The more literal, supposedly word-for-word translation in the ESV and KJV refers to both the genuine dead bodies of Israelite idolaters and their lifeless idols with the same terms. However, context alone heavily suggests that the "dead bodies" of the idols are not exactly the same as the "dead bodies" of the Israelites. Accordingly, the NIV, with its focus on preserving the intended meaning as opposed to rigidly literal words, mentions the Israelite corpses and the inanimate idols in a manner that more clearly distinguishes them linguistically.
That idols are not alive, short of some sort of hypothetical pansychism that entails all matter having consciousness and not just idols in particular, is further emphasized throughout the Old Testament in chapters like Jeremiah 10. As follows, idols are declared devoid of outward activity because, as other parts of the Bible such as Psalm 115 directly state, they lack mental activity; they are not conscious, and so they cannot "move" without human effort to carry and position them:
Jeremiah 10:5—"'Like a scarecrow in a cucumber field, their idols cannot speak; they must be carried because they cannot walk. Do not fear them; they can do not harm nor can they do any good.'"
Psalm 115:4-7—"But their idols are silver and gold, made by human hands. They have mouths, but cannot speak, eyes, but cannot see. They have ears, but cannot hear, noses, but cannnot smell. They have hands, but cannot feel, feet, but cannot walk, nor can they utter a sound from their throats."
I fully realize that there can be and are thoughts besides the sensory perceptions which Psalm 115 expressly says idols lack, including those involved in abstract reasoning where someone can grasp strictly logical facts about reason itself (which neither are about the sensory world, or personal experience with the senses, nor require sensory prompting to think about).
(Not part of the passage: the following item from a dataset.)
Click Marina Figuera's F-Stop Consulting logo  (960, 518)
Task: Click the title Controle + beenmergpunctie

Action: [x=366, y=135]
But altogether, even these passages apart from others do plainly present idols as not living in either a physical/biological sense nor in a phenomenological sense. They are nothing more than mere matter that is arbitrarily regarded as inhabited by or connected with a divine being.
In a particularly lengthy and philosophically aggressive denouncement of idolatry, Isaiah 44 highlights the sheer stupidity not only of assuming that an idol is divine, but of fashioning an idol from the very same material the maker might use to heat their food. Once again, idols are not said to have once been alive in the sense of a conscious divinity or animal that has since died. The wood for a wooden idol was once alive as part of a tree (and plants could be conscious), yes, but this does not mean the idol was once inhabited by a divine or otherwise spiritual being which then died or departed, nor does the Bible say, necessitate, or imply such a thing. And this would not be applicable to idols comprised of metal or stone.
If the intended meaning of Leviticus 26 calling the forms of idols dead bodies or carcasses is really about them lacking life and not about them having once been living beings worthy of worship, then nothing contrary to the rest of the Bible is taught, and the chapter is not treating human corpses and idols as logically equivalent in that both were once alive. The various translations of Leviticus 26:30 exemplify how flexible language is and that words have no actual meaning apart from the intention of the user, whether in verbal or written form. Being lifeless does not mean something was once alive!